Overview of Learning Dynamics
Learning dynamics describe how specific training examples influence a model’s predictions on other examples. The authors focus on how changes in model parameters, Δθ, affect the predictions, Δfθ, via gradient descent. For LLMs, this approach allows researchers to understand phenomena during finetuning, helping to propose novel algorithms based on these insights.
Application to Supervised Finetuning (SFT)
In SFT, the typical loss function is the negative log-likelihood (NLL) of given completions conditioned on the prompt. The analysis starts by representing the model’s learning dynamics through a gradient decomposition, which considers the influence of Kt, the empirical neural tangent kernel, representing the model-specific similarity between different input samples, and Gt, describing the direction and energy of the model’s adaptation.
Semantic Analysis through Probing Dataset
To tackle the vast response space, the authors divide it into three subspaces:
- YIF: Reasonable responses following the instruction.
- Ynon-IF: Irrelevant but human language responses.
- Ynon-hum: Non-human language sequences.
By tracking seven typical responses, the paper demonstrates that responses in YIF generally see an increase in predicted probability during early stages of finetuning, while responses in Ynon-hum consistently decrease.
Learning Dynamics of Preference Finetuning
Preference finetuning aims to align LLM outputs with human preferences. This paper specifically examines RL-free methods like DPO, where the loss function involves a comparison between preferred (yu+) and less preferred (yu−) responses.

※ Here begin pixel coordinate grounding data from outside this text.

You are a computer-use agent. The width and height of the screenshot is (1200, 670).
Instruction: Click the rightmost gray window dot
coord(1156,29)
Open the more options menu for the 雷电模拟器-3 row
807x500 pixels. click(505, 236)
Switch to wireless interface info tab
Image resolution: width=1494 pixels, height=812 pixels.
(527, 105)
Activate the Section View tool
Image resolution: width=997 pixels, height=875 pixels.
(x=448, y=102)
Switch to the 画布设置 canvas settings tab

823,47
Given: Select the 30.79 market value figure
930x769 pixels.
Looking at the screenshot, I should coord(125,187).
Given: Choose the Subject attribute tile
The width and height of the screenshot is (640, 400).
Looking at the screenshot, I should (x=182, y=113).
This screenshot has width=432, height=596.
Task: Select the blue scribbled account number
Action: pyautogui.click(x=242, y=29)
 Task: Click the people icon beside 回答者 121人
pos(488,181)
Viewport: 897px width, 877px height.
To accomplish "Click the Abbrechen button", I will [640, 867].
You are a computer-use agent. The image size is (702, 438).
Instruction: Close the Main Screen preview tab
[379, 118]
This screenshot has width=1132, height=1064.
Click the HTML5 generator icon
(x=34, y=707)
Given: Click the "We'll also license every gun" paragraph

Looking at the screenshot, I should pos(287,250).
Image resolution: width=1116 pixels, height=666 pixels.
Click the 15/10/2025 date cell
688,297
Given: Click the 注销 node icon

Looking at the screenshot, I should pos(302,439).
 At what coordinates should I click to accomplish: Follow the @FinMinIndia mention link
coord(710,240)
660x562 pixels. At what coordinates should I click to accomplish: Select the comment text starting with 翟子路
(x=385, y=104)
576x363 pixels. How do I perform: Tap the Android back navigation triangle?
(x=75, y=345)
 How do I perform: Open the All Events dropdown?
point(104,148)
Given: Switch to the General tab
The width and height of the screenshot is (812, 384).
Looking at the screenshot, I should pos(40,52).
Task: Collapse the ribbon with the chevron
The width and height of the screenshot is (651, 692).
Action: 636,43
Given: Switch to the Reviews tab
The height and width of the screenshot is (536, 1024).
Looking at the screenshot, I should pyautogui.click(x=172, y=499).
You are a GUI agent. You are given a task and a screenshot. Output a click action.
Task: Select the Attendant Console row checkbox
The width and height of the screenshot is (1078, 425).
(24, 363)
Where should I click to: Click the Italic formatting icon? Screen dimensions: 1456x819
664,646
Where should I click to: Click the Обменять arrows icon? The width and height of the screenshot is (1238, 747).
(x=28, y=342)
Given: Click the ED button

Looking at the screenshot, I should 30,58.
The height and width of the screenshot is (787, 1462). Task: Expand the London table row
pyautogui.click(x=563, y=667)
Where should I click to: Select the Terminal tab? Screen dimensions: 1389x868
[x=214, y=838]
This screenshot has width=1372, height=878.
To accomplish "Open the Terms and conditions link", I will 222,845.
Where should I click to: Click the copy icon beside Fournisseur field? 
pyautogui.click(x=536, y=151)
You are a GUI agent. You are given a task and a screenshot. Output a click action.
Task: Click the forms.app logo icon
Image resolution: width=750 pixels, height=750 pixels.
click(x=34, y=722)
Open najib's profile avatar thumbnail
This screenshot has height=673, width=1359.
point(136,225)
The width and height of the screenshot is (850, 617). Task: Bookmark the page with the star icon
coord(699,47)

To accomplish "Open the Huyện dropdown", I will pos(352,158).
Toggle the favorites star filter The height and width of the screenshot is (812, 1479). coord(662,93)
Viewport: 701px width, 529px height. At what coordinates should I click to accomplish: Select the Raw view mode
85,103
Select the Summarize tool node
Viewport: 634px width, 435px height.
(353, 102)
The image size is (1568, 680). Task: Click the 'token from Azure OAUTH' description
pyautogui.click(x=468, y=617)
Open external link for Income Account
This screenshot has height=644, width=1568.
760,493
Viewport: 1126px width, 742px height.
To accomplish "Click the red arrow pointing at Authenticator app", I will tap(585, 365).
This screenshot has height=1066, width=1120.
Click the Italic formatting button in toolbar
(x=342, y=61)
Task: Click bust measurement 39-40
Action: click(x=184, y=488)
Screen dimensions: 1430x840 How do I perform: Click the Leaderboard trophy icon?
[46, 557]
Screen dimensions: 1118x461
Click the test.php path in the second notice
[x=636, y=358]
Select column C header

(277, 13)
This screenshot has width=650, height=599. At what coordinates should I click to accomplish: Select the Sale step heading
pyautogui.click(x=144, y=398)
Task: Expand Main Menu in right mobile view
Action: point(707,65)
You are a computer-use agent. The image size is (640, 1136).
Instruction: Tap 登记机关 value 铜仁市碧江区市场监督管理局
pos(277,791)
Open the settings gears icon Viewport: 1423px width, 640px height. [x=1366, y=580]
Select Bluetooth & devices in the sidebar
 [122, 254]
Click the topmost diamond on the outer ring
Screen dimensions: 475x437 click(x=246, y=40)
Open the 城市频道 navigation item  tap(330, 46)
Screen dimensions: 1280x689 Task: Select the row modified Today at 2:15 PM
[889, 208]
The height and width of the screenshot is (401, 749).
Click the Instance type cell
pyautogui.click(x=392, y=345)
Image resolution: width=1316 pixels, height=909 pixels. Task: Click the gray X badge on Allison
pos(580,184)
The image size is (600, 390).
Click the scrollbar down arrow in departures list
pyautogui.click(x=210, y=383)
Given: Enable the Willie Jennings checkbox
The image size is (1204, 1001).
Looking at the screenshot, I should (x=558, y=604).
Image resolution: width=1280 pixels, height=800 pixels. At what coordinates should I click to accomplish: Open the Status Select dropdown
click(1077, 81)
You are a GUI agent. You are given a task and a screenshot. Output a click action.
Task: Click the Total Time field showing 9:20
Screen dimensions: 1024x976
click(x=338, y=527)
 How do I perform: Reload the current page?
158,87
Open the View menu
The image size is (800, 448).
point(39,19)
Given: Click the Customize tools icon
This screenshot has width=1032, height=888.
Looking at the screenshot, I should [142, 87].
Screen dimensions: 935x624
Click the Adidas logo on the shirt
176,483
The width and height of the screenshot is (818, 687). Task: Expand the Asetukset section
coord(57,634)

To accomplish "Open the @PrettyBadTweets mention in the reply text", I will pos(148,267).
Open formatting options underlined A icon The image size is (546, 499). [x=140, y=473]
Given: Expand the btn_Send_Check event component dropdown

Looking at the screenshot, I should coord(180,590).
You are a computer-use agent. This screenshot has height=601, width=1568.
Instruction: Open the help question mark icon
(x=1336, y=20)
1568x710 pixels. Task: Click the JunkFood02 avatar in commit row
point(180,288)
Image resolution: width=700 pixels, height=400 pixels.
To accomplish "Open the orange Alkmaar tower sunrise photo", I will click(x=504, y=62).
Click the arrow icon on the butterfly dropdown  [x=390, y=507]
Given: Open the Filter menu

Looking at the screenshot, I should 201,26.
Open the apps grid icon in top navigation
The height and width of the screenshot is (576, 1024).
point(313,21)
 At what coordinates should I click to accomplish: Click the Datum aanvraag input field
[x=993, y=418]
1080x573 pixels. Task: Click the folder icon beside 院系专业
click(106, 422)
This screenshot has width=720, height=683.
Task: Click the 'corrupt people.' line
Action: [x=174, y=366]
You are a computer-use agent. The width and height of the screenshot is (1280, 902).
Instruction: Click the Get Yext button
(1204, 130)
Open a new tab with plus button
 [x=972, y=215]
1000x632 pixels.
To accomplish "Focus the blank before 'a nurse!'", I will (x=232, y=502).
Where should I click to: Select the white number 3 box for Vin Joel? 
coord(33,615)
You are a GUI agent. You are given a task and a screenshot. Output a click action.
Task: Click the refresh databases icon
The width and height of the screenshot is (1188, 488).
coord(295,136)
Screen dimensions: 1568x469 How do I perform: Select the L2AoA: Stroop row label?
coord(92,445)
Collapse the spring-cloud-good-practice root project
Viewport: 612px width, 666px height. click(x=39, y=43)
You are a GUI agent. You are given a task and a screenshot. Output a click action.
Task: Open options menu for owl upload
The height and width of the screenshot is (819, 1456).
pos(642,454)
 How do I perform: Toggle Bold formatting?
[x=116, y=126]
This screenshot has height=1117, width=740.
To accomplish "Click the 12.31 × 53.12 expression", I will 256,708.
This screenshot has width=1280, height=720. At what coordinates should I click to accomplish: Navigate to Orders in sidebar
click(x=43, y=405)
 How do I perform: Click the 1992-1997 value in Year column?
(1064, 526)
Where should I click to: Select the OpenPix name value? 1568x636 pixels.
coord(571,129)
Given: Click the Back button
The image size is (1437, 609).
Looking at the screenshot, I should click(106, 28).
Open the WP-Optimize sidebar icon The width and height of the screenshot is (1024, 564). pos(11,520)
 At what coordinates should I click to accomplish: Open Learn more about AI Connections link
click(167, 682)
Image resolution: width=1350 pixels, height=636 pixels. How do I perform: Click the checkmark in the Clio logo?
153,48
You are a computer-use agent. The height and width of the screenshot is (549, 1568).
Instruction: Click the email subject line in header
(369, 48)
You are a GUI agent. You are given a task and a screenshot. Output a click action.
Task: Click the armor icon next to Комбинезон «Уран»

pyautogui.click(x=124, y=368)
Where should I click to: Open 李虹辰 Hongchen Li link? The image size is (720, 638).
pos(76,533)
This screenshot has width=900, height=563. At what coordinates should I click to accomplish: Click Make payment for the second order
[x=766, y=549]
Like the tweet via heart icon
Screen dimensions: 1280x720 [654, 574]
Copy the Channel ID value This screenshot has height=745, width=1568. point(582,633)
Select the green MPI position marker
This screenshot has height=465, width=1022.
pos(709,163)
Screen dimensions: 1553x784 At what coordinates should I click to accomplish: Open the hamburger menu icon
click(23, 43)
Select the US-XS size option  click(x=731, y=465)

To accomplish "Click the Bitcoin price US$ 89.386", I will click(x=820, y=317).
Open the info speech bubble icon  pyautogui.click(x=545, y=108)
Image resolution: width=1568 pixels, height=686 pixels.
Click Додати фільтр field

Stepwise Decomposition for DPO
The authors adapt the gradient decomposition framework to DPO and use At, Kt, and GDPOt to represent model updates. This decomposition:
- Highlights the consistent positive vector imposed on yu+ and the negative vector on yu−.
- Demonstrates how the negative gradient leads to a “squeezing effect,” where the decrease in the probability of yu− reallocates probability mass primarily to the most confident token.
Experimental Validation
The paper validates the framework through experiments on LLMs like pythia and Qwen models across different configurations. It consistently observes that:
- πθt(yu−) decays faster than πθt(yu+).
- The negative gradient in off-policy DPO indeed squeezes probabilities towards already likely tokens.
- Conducting SFT on both [x;yu+] and [x;yu−] before DPO results in more stable training and improved alignment.
Implications and Future Directions
Practical Implications
Understanding the learning dynamics provides practical insights into aligning LLM responses with human preferences more effectively. The proposed analytical framework can guide the development of improved finetuning algorithms, mitigating issues like hallucinations and confidence decay.
Theoretical Implications
The paper enriches theoretical understanding of gradient-based learning in high-dimensional spaces, specifically how gradient ascent affects probabilistic distributions. The findings about the squeezing effect emphasize the importance of ensuring balanced updates in preference optimization tasks.
Conclusion
The paper makes significant strides in elucidating the learning dynamics of LLM finetuning. By systematically exploring the interplay between gradients and model predictions, the authors offer both explanatory and predictive insights into the behavior of LLMs under various finetuning strategies. This foundation paves the way for more refined and effective alignment techniques, shaping future advancements in AI model training.